10) Um detalhe importante: se palestinos se estrepavam sempre, os outros árabes não necessariamente. Com a última guerra ganharam uma enorme vantagem econômica se unindo e elevando (triplicando) o preço do barril de petróleo em 1973. Um meio econômico para se atingir um objetivo político tornara um fim em sim mesmo.
11) O livre-comércio não se pauta mais nas “Sete Irmãs” e companhias árabes, através da OPEP são as maiores interessadas no petróleo regional. São elas que mandam hoje. A questão palestina não lhes diz mais respeito diretamente. Elas poderiam muito bem passar sem isto e sem se importar. Se ocorrem manifestações de apoio, não vão além de alguma verba de apoio aos refugiados e nativos que resistem em suas terras. Mas, ocorre que outro aliado importante dos EUA, contra o Irã, é a Arábia Saudita. Grande parte da Guerra do Iraque se explica por isso, divergências entre seitas muçulmanas que dominam estruturas de estado. Nisto, Israel e os palestinos são, para a maioria dos estados árabes, um problema, uma inconveniência que ninguém quer se envolver diretamente, seja a Arábia Saudita, ou os aliados ocidentais Jordânia e Egito, antigos inimigos. E, nesta lista está, nada mais nada menos que o “novo aliado ocidental”, ex-apologista do terrorismo internacional, General Muamar Khadafi. Este, agora premido pelo desenvolvimento interno líbio trocou de lado. Interessante como são as coisas, quem te viu, quem te vê... Estas lideranças são hipócritas, pois não vão além de palavras de ordem, protestos formais e mera diplomacia. E olha que eles têm muito dinheiro se quisessem, realmente, fazer alguma coisa.
12) Ahmadinejad é outro que só ameaça, mas veja que na crise dos britânicos capturados no Golfo, não demorou a devolvê-los. Mais parece um típico caudilho latino-americano que muito fala e não faz nada. Só está em outro continente... E a Turquia ri com isto, pois disputa o poder regional contra os árabes. Nas nascentes do Tigre e Eufrates (que banha o Iraque e a Síria), suas represas servem também para reter a água deixando iraquianos e sírios na seca, caso precisem jogar com este poder contra seus inimigos (árabes). Na primeira Guerra do Golfo (em 1991) chegaram a por veneno nos filetes de água que corriam bacia abaixo para matarem curdos e iraquianos, enquanto estes sob coordenação de Saddam Hussein utilizavam armas químicas e bacteriológicas contra os mesmos curdos. Interessante esta “união muçulmana”... E, moralmente, nem Turquia, nem Irã e nem a Síria têm crédito e superioridade, uma vez que tratam os curdos de modo pior do que israelenses tratam os palestinos. São os dois pesos e duas medidas... Eles exigem dos judeus, algo que eles próprios não dão a suas minorias: terra e autonomia. Se bem que o último quesito, Israel até que deu...

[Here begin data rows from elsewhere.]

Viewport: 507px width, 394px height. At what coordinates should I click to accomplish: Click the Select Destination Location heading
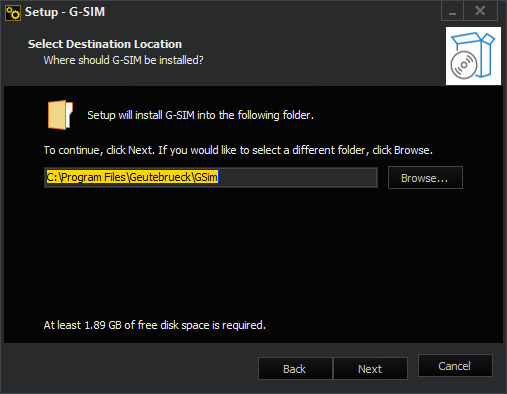105,44
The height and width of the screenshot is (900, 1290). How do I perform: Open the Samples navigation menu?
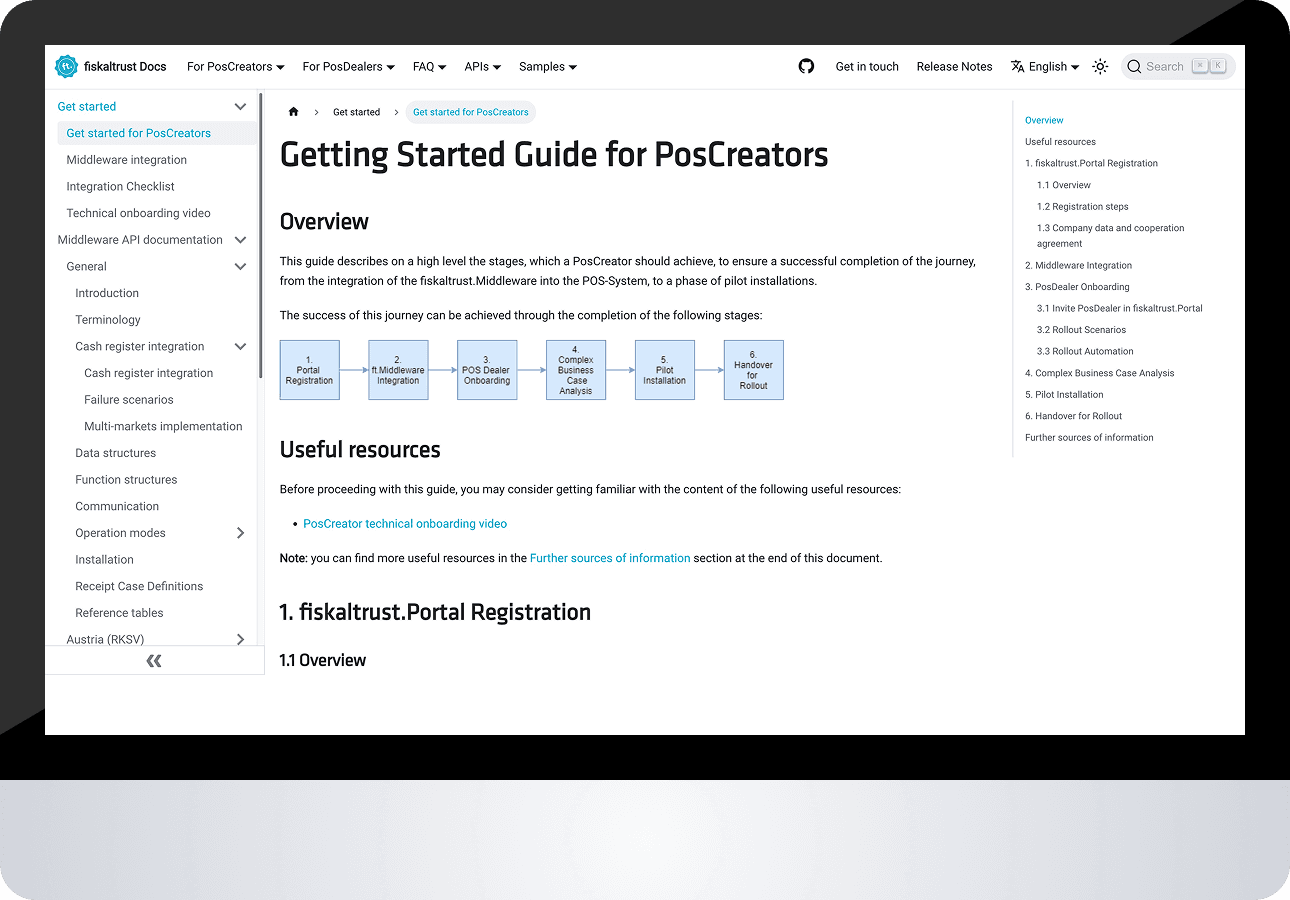547,67
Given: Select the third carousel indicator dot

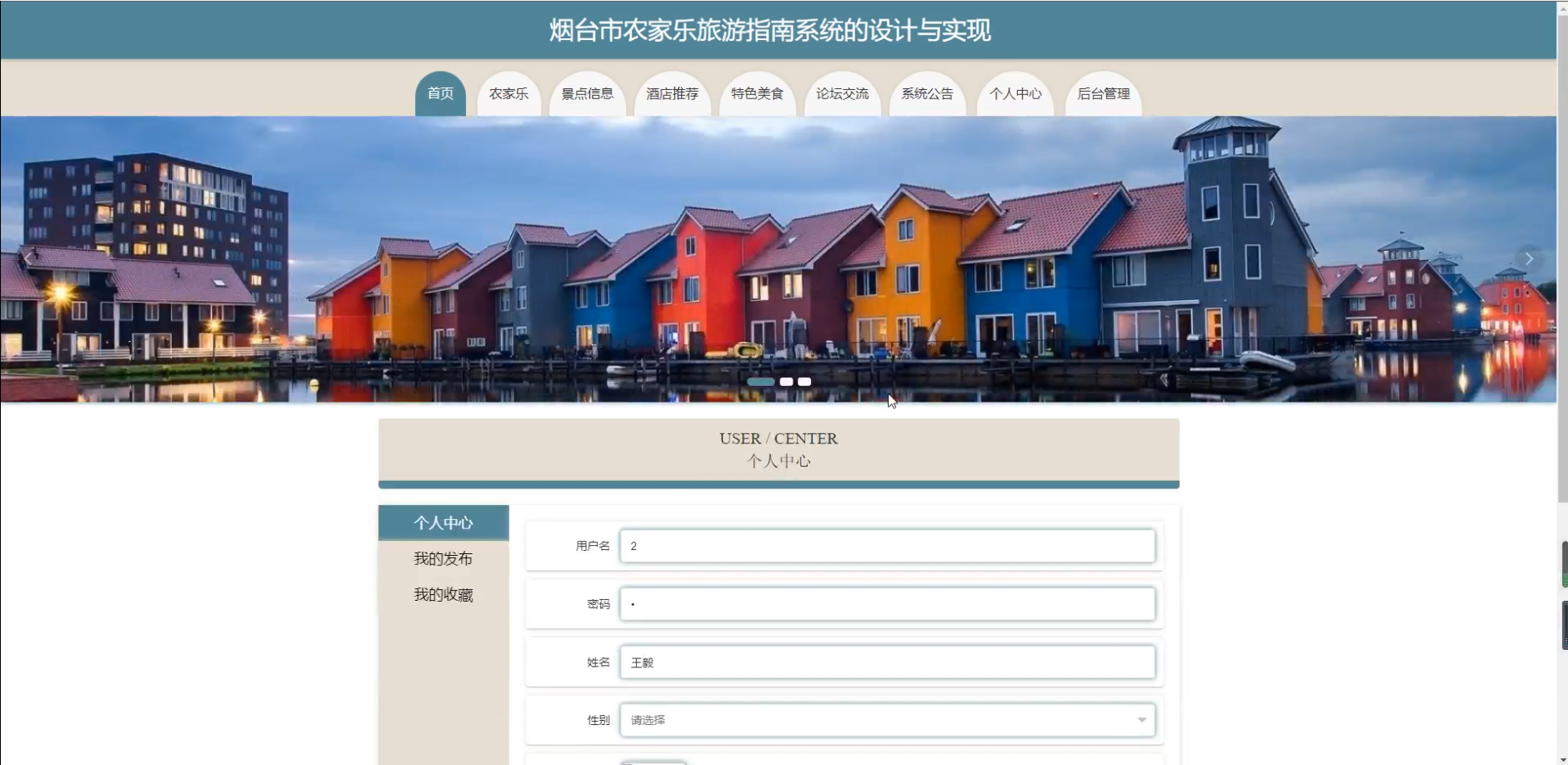Looking at the screenshot, I should point(804,382).
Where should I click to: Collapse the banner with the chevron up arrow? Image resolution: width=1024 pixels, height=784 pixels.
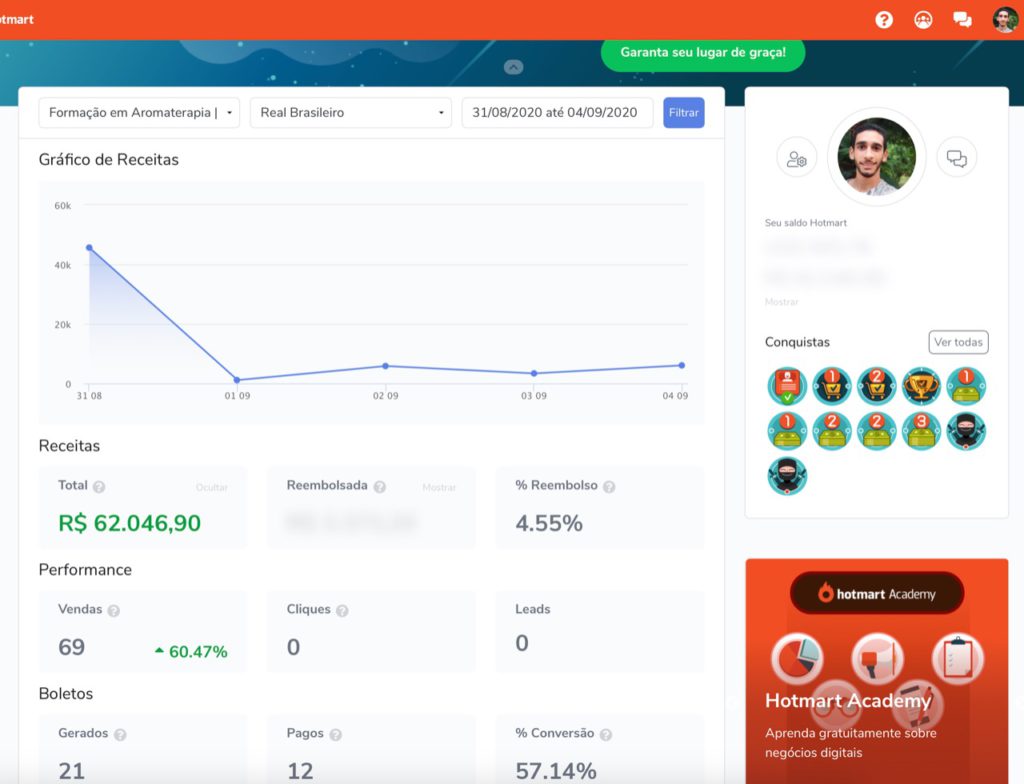513,67
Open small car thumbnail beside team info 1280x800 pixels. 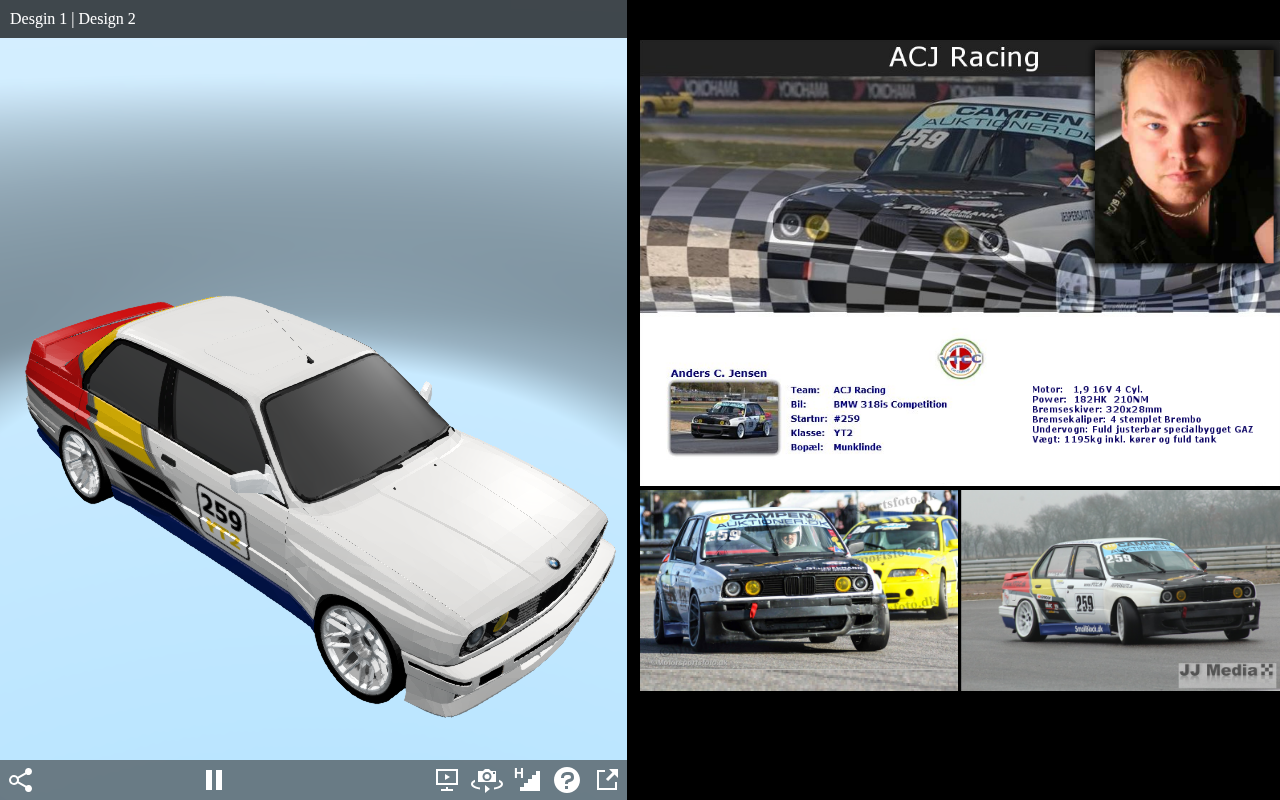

13) Sinceramente, o escândalo da corrupção envolvendo Olmert, caso não tivesse ocorrido não mudaria em nada a atual situação. Não vejo lógica nisto.
14) Mas, o autor, ao final de sua exposição reconhece que o Hamas atacou o sul de Israel, o estopim da atual crise. Só que não desenvolve o argumento a partir do fato. Fatos... Parecem pouco importantes quando se quer puxar a história lá de trás... Só que a história pode ser vista por vários ângulos porque tem vários ângulos. O que une todos nesta insanidade é que ambos os lados têm como premissa algo que deveria estar fora da política, a religião.